Fred Strecker
- Born: 1 April 1906 Nottingham, England
- Died: 12 October 1976 (aged 70) Nottingham, England
- Nationality: British (English)

Career history
- 1930: Manchester White City
- 1931, 1933, 1937-1938: Nottingham
- 1932: Belle Vue Aces
- 1934: Birmingham Bulldogs
- 1935-1936: Harringay Tigers
- 1936: Southampton Saints
- 1937: Hackney Wick Wolves
- 1938: Leeds Lions
- 1939: Stoke Potters
- 1939: Norwich Stars

Team honours
- 1936: Provincial League champions
- 1937: Provincial Trophy
- 1937: Provincial League Coronation Cup

= Fred Strecker =

British speedway rider (1906–1976)

Frederick Strecker (1906–1976) was an international speedway rider from England.

== Speedway career ==
In 1930, when riding for Nottingham, Strecker represented England against Australia. He continued to ride for Nottingham in 1933 and later from 1937 to 1938.

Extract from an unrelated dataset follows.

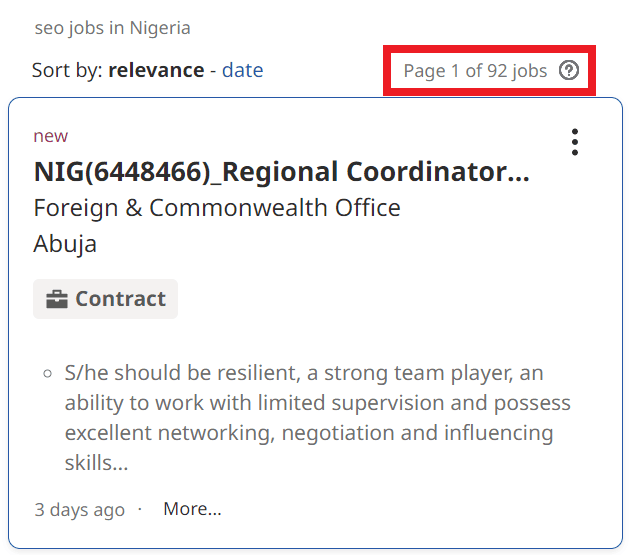Sort results by date
This screenshot has height=555, width=632.
click(242, 70)
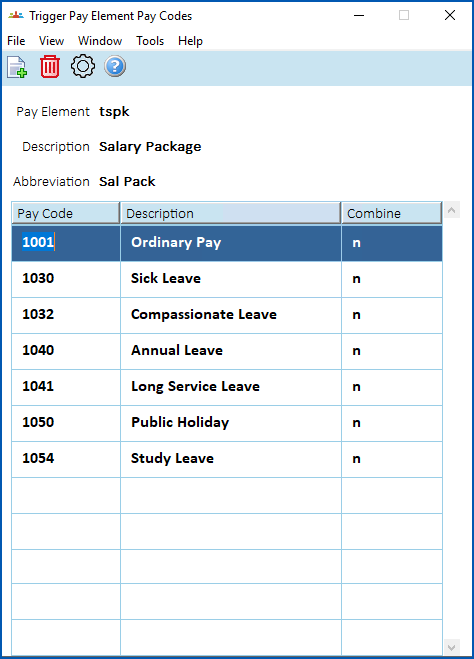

In 1936, during the 1936 Provincial Speedway League season, Strecker finished third in the averages and won the 1936 Provincial Speedway League title with Southampton. The following season, he rode primarily for Nottingham but did also make appearances for Hackney Wick Wolves during the 1937 Speedway National League season.

== Personal life ==
Strecker's parents were German born and they changed their surname from to Streicher. After World War II, Fred was a motor car and metal dealer and also promoted stock car racing.

== Players cigarette cards ==
Strecker is listed as number 44 of 50 in the 1930s Player's cigarette card collection.